(Stored items)
= = = =
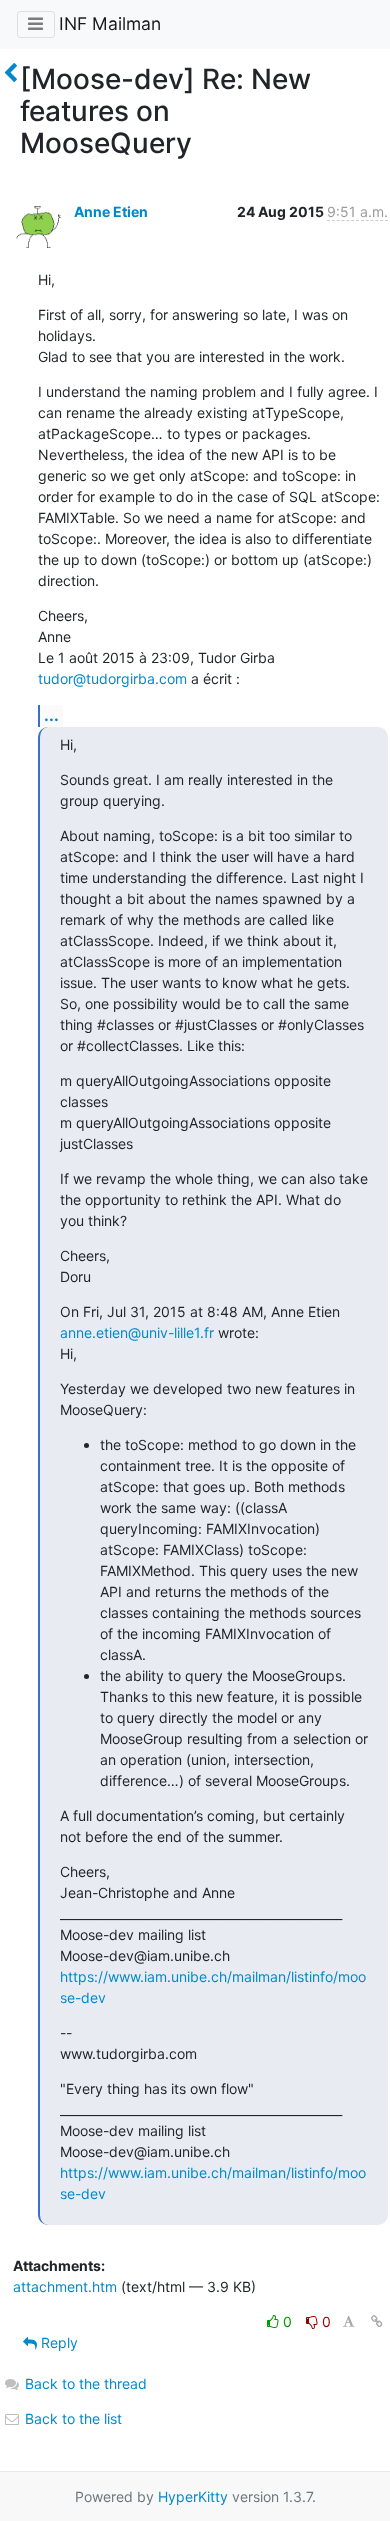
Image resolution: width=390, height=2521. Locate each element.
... (51, 715)
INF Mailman (110, 23)
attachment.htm (65, 2286)
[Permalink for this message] (377, 2321)
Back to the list (71, 2418)
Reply (57, 2342)
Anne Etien (111, 211)
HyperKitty (193, 2496)
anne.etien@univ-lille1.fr (137, 1332)
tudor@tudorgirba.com (112, 678)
= = = =
Begin with the line containing "Anne Etien (111, 211)" and repeat each line exactly until the records above end.

Anne Etien (111, 211)
HyperKitty (193, 2496)
anne.etien@univ-lille1.fr (137, 1332)
tudor@tudorgirba.com (112, 678)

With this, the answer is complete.